Digital Natives mit Schwächen – Teenager im Web

Digital Natives … nach ihrer Entdeckung vor ein paar Jahren waren sie lange Zeit ein großes Thema im Netz. Es sind die nach 1980/85 Geborenen, die quasi das Digitale mit der Muttermilch aufgesogen haben. Im Allgemeinen glaubt man, dass sie geradezu virtuos mit dem Internet und all seinen Geräten umgehen. Siehe dazu auch Wikipedia.

Caution: Teenagers
Bild: http://www.cgpgrey.com/

Nun hat Jakob Nielsen, der große Usability-Guru, in einer Studie Teenager bei ihrer Internetnutzung beobachtet und kann nun damit viele Stereotypen widerlegen: Teenager wollen nicht nur unterhalten werden, sie sind nicht automatisch Technik-Experten und sie brauchen nicht überall Social Media Funktionen.

Schlechter als Erwachsene
Teenager schlossen in der Studie nur 71% der Aufgaben erfolgreich ab, Erwachsene 83%.

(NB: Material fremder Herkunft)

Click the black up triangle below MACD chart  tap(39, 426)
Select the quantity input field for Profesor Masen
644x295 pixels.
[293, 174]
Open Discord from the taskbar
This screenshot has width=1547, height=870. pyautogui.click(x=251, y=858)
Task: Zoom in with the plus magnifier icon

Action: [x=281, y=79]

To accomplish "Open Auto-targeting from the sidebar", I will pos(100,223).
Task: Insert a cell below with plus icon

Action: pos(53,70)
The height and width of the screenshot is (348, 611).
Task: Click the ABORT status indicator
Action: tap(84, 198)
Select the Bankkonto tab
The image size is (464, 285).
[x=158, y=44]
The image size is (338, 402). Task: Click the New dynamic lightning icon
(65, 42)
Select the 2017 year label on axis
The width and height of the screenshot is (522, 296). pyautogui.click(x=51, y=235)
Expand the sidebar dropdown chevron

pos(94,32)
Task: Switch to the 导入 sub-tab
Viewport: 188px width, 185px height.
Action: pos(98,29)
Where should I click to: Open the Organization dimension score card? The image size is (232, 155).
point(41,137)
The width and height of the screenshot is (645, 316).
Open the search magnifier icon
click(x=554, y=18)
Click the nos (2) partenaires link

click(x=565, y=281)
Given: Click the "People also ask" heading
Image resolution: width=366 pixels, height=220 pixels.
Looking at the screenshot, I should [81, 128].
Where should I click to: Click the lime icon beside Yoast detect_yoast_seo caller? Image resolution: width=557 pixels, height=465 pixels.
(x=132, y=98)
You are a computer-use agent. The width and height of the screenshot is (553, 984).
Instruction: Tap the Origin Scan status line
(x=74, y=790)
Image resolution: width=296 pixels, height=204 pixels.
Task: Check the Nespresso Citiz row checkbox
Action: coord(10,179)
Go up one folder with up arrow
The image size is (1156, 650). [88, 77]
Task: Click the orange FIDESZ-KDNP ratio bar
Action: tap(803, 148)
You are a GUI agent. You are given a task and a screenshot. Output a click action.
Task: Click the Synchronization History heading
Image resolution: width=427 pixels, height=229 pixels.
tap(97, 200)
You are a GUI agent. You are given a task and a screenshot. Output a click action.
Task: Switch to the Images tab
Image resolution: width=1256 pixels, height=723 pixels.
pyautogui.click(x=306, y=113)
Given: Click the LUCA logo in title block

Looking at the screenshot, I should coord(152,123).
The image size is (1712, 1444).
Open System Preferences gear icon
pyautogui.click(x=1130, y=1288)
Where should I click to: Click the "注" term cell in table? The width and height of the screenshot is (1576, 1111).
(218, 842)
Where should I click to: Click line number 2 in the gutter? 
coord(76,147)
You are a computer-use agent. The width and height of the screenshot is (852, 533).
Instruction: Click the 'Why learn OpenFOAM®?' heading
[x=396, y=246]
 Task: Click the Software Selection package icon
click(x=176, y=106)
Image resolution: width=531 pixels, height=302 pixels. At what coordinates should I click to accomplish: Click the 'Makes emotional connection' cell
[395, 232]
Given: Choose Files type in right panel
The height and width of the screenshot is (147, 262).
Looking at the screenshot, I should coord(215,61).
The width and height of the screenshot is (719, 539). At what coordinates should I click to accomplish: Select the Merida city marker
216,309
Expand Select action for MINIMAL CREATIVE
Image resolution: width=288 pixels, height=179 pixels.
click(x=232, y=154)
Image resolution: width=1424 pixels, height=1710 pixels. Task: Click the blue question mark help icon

“Teenager schneiden aus drei Gründen schlechter ab als Erwachsene:

  • ihr unzureichendes Lesevermögen,
  • ihre weniger ausgereiften Recherchestrategien,
  • ihre deutlich niedrigere Geduldsschwelle.”

Bessere Texte!
Da Teenager also nur ungern und vor allem nicht gut lesen, empfiehlt Nielsen noch einmal mehr Wert auf den Text zu legen: kleine Häppchen; Worte verwenden, die die Zielgruppe versteht und auf dem Niveau der sechsten Klasse schreiben (was übrigens Nutzern jeden Alters hilft). Fun Fact: Teenager hassen kleine Schriften! 😉

Schnellere Websites mit weniger Ballast!
Teenager sind häufig nicht mit den neuesten Geräten ausgestattet – sie müssen mit den ausgedienten Rechnern der Eltern oder älterer Geschwister vorlieb nehmen oder haben sogar langsame Internetverbindungen. Also keinen aufwändigen Schnickschnack auf die Seite packen! (Passt auch wieder zur fehlenden Geduld.)

Teenager sind keine Kinder!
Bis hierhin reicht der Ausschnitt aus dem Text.